Design Decisions Worth Noting

CMS migration to support integration. VLAS moved its case management platform to LegalServer specifically to support the voice-AI integration via API. This is a significant institutional investment that preceded the AI work.

Conflict checks automated but human-confirmed. Intake records run through LegalServer's API for automatic conflict detection during the call. Paralegals can re-run or confirm checks if there's ambiguity. The system does not make final conflict determinations.

AI as assistant, never decision-maker. AI-generated recommendations are reviewed by staff. Local managing attorneys retain authority to close intake for overloaded case types, providing manual control over any volume increase that automated intake might produce.

Operational trade-offs still being tested. The team is working through conversational pacing (how fast the AI responds), speakerphone audio degradation (callers on speaker produce lower-quality audio), and model selection balancing response speed against classification accuracy.

Voice technology evaluation. The team tested voice-generation technologies before settling on the current Azure Speech stack.

Customer satisfaction measurement planned. The program plans mailed surveys to assess the caller experience, acknowledging that their client population may not respond to digital-only feedback channels.

WebSocket endpoint security. The system uses a three-step authentication pipeline to prevent unauthorized access to the voice bot. First, incoming Twilio webhooks are validated using Twilio's RequestValidator and the organization's auth token.
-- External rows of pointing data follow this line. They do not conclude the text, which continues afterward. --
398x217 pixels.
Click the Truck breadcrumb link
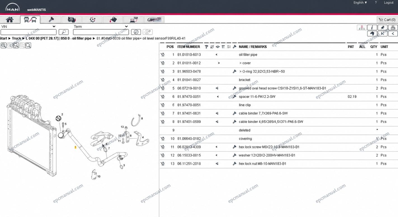(17, 38)
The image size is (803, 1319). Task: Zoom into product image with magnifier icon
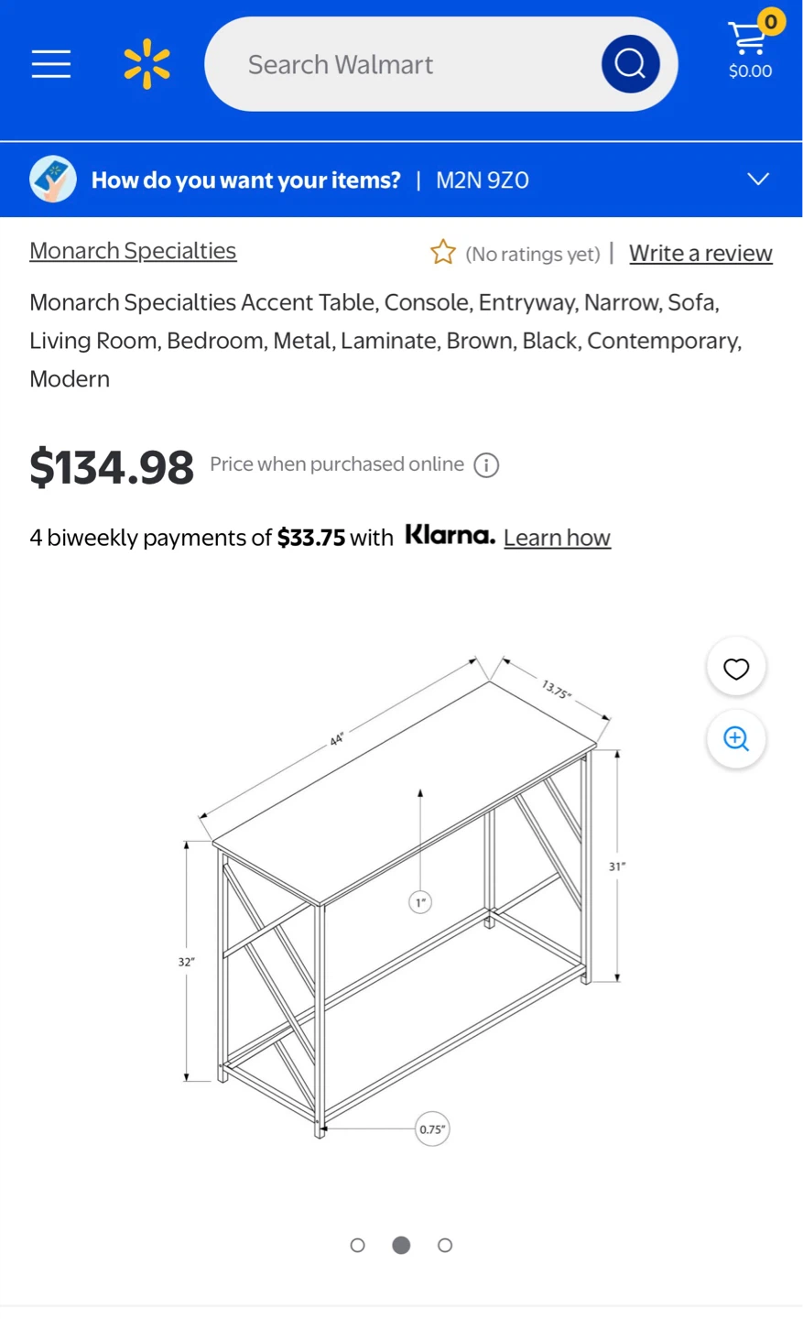736,739
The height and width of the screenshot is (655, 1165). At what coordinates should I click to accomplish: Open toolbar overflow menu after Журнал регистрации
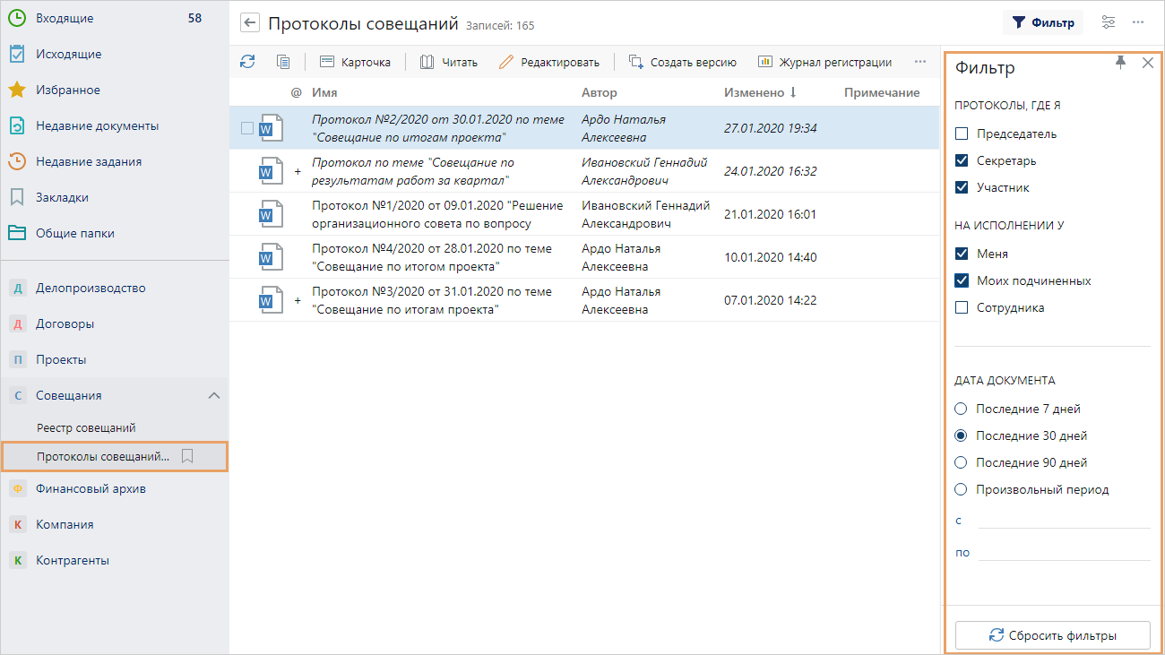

Second, the webhook response includes an HMAC-SHA256 authentication code (derived from the call identifier and a shared secret key) as a custom TwiML parameter. Third, when the WebSocket connection opens, the server regenerates the code and compares it using timing-safe comparison. Mismatches are rejected. This prevents attackers from bypassing Twilio and connecting directly to the bot backend, which would inflate costs and degrade service.

What's Not Yet Done

The pilot is not yet live to the public. The final step is completing Dialpad integration with VLAS's phone system and finishing internal tests. Spanish language support is built into the architecture (Azure STT language switching) but testing status is unclear from available documentation. The open issues list on GitHub (15 open issues) suggests active development.

Why It Matters for the Field

The Pipecat framework is worth noting for the field. It's an open-source voice AI pipeline that handles the orchestration problem (STT → LLM → TTS in real time) that every voice intake project must solve. Several other legal aid voice projects are building on custom Twilio integrations; Pipecat provides a more structured framework with built-in monitoring and debugging tools.

The LegalServer API conflict check during the call is a pattern other organizations should study. Most legal aid intake systems treat conflict checking as a human step that happens after the call. Running it automatically via API during the intake, with human confirmation for ambiguous matches, could significantly reduce the time between first contact and attorney review.